Problem to solve>
Where the line containing "Task: Click Account fields send to CRM button" appears in the records below, begin there and repeat each line exactly through the final one, dropping all pictures.

Stored records:
= Beginning of Section =
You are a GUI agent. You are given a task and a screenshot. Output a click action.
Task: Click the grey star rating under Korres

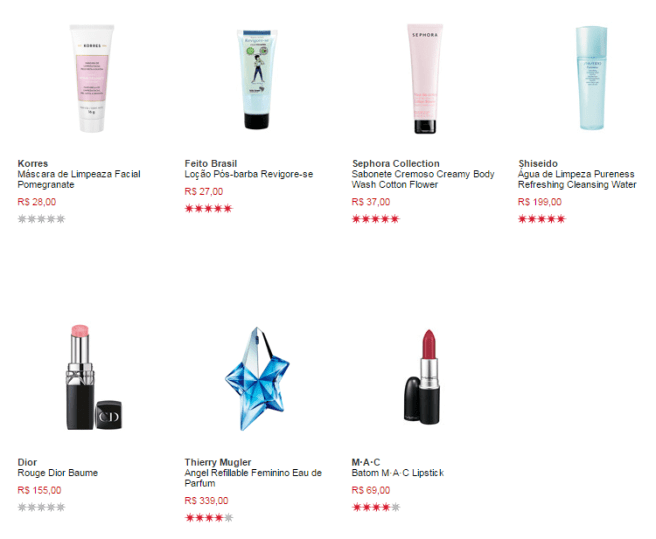coord(41,219)
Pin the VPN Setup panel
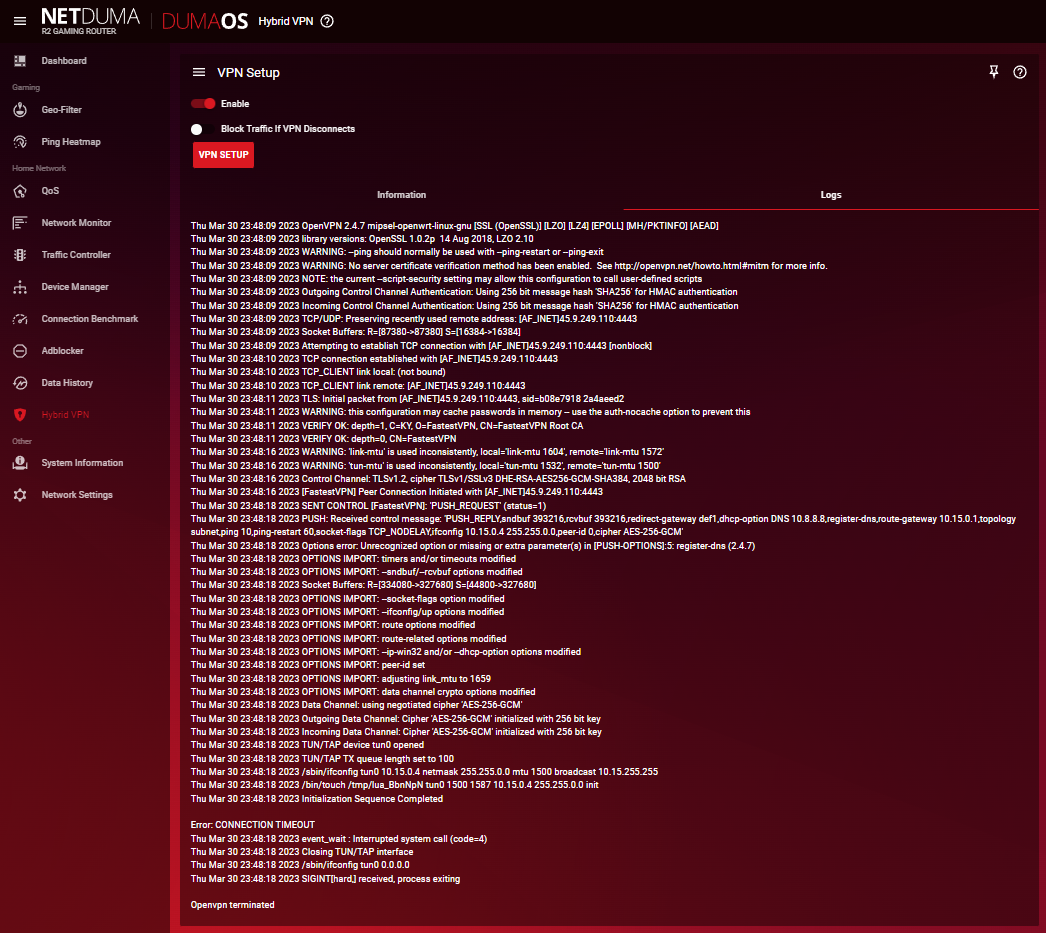The image size is (1046, 933). coord(993,72)
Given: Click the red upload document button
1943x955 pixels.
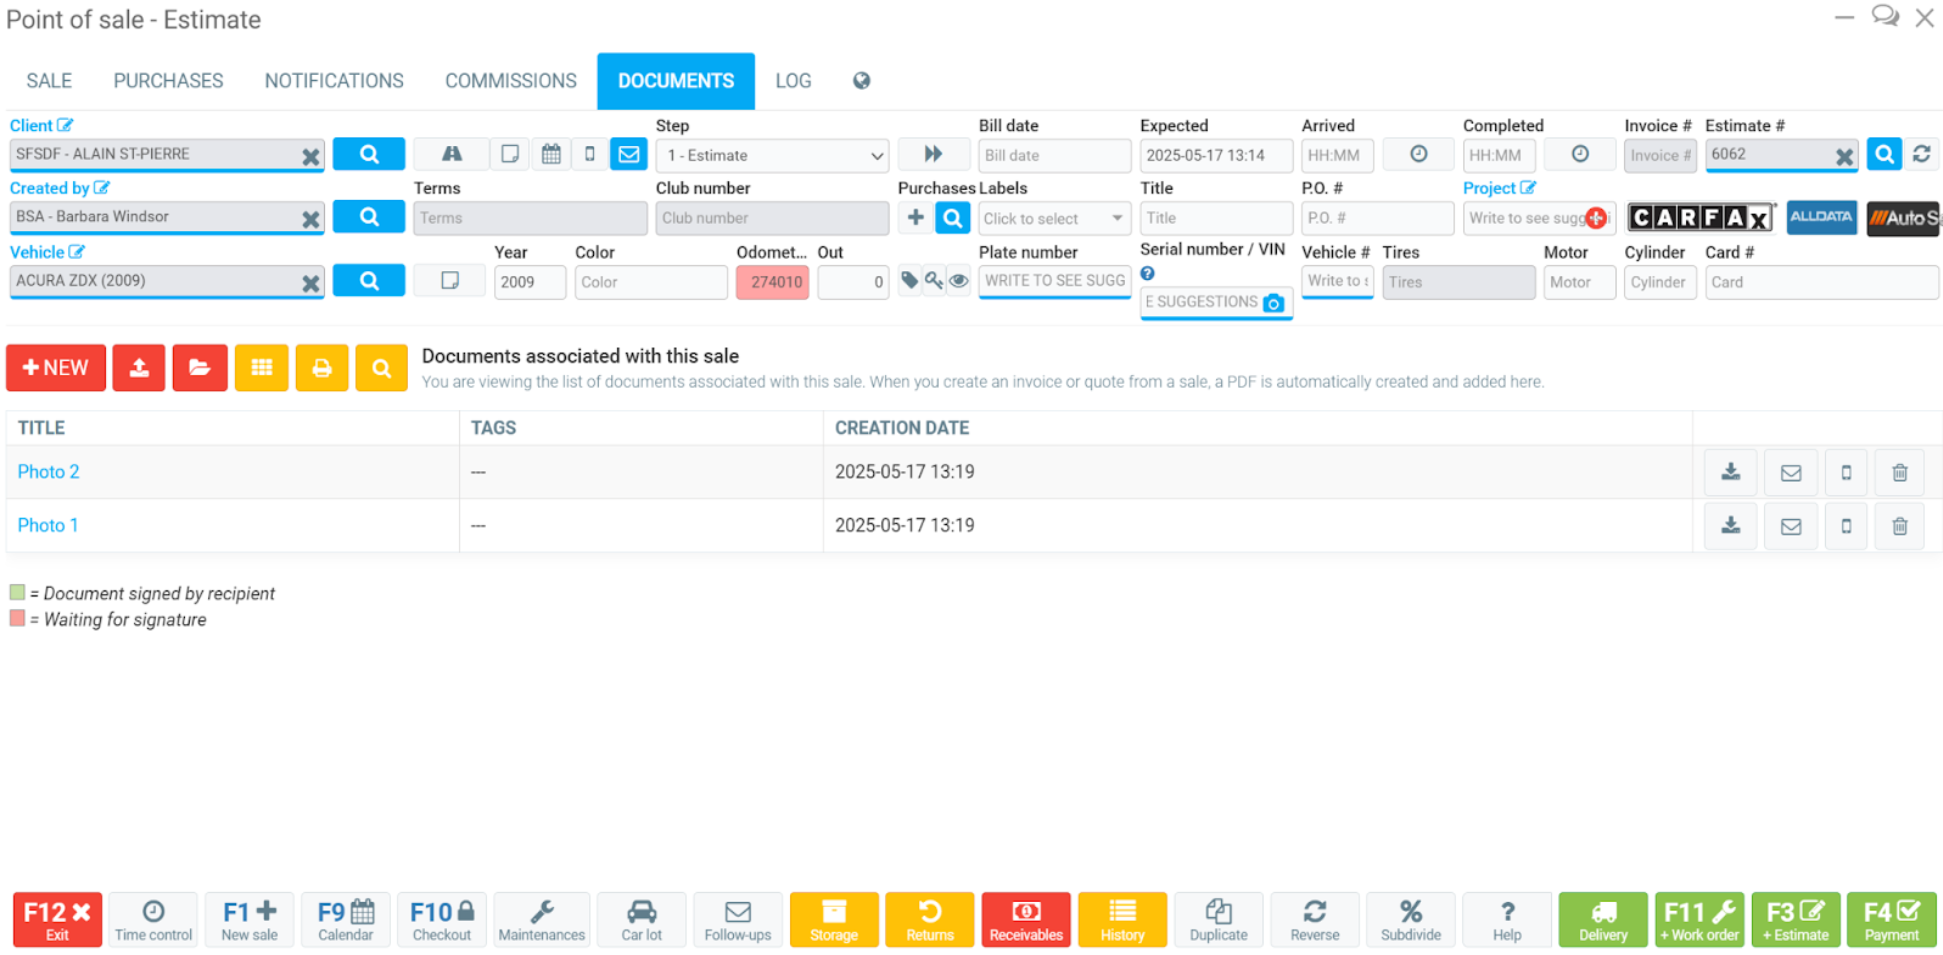Looking at the screenshot, I should click(x=139, y=368).
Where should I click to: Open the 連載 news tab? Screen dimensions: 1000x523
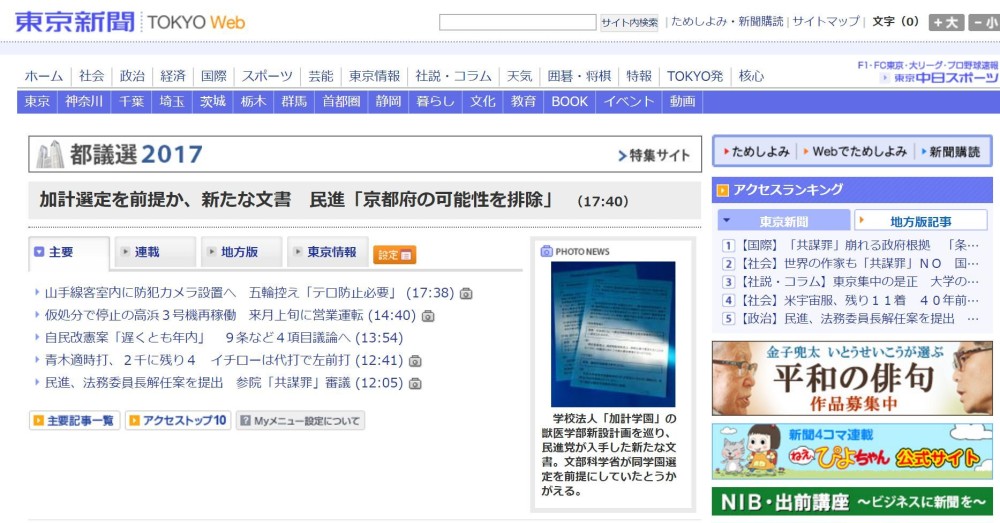click(154, 253)
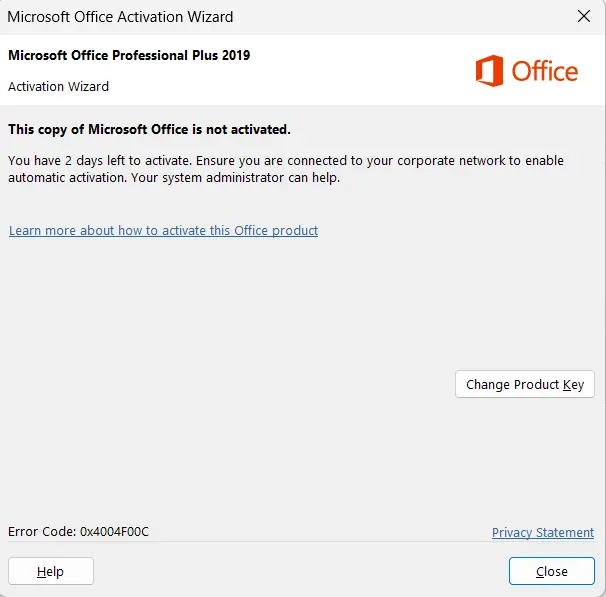The width and height of the screenshot is (606, 597).
Task: Click the Activation Wizard subtitle text
Action: [58, 86]
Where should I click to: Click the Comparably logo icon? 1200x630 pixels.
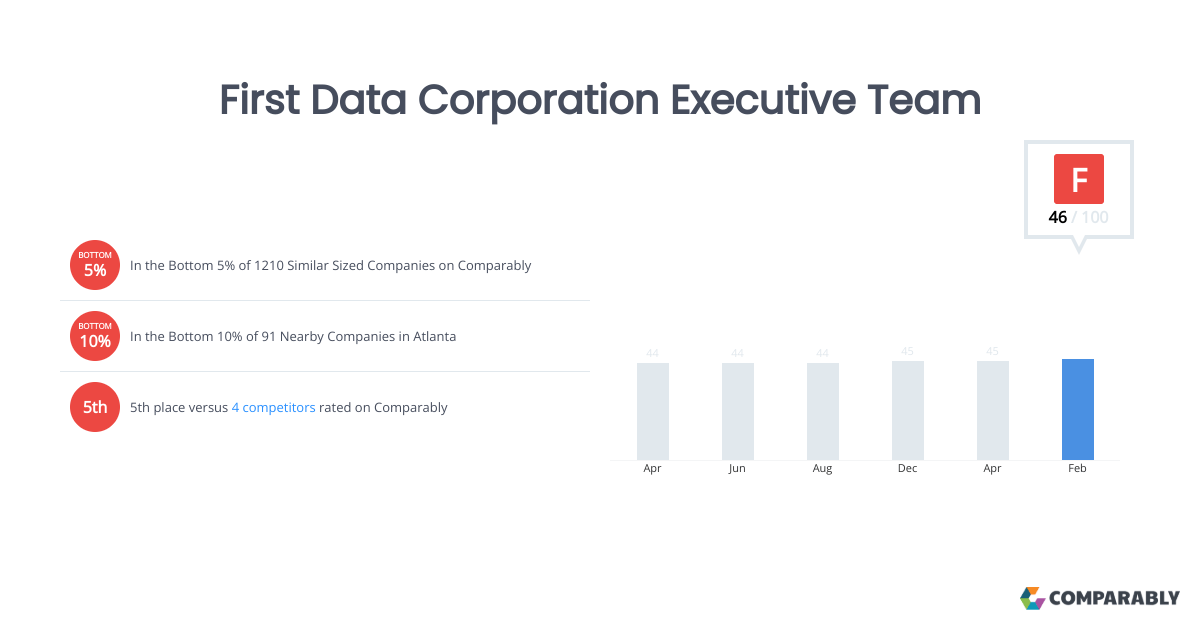click(1032, 598)
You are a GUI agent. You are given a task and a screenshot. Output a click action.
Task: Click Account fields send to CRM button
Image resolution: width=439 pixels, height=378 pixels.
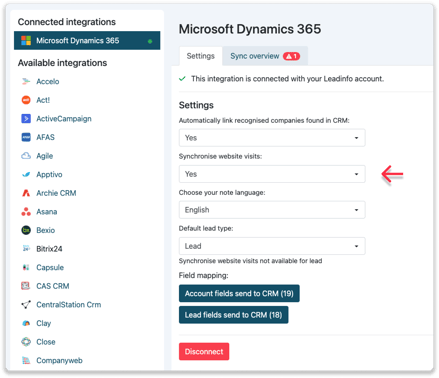[x=239, y=293]
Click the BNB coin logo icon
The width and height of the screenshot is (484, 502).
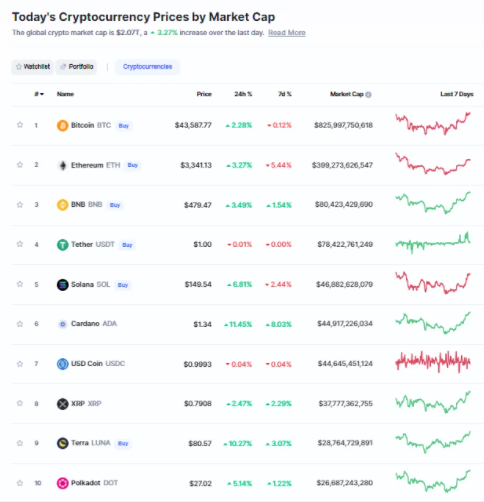point(62,205)
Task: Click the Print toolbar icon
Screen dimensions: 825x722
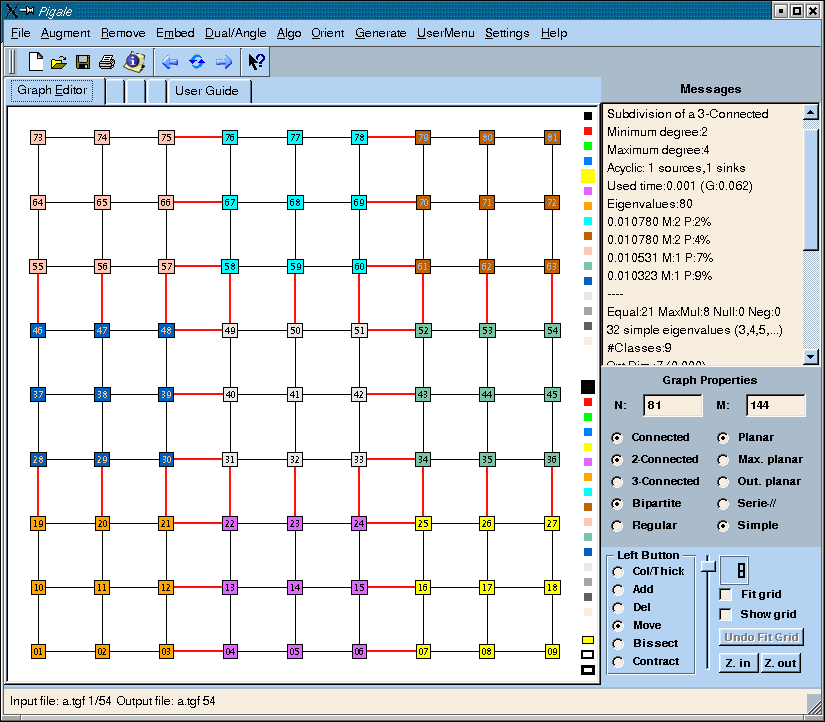Action: pos(107,62)
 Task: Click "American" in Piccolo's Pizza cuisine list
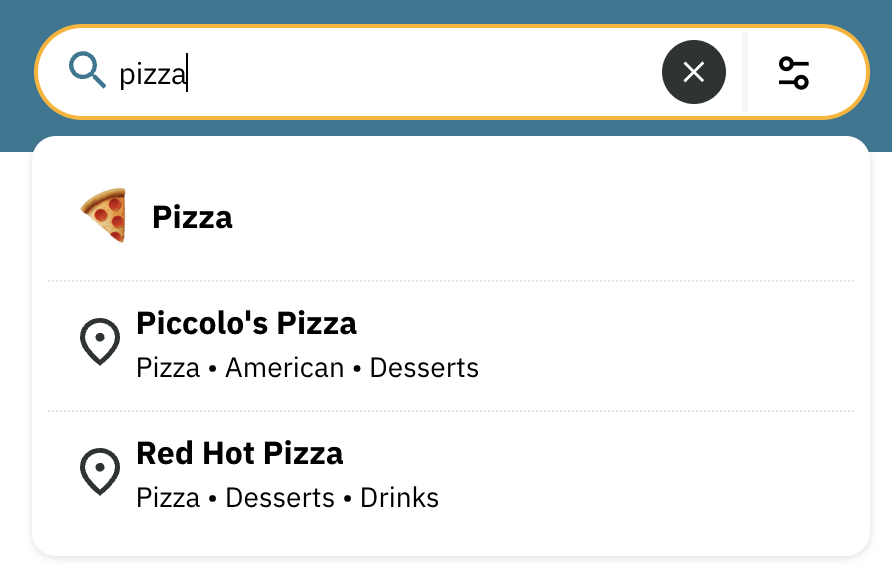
= End of Section =
Solution for this problem>
Task: Click Account fields send to CRM button
Image resolution: width=439 pixels, height=378 pixels.
[x=239, y=293]
Click the BNB coin logo icon
The width and height of the screenshot is (484, 502).
point(62,205)
Task: Click the Print toolbar icon
Screen dimensions: 825x722
Action: pos(107,62)
 Task: Click "American" in Piccolo's Pizza cuisine list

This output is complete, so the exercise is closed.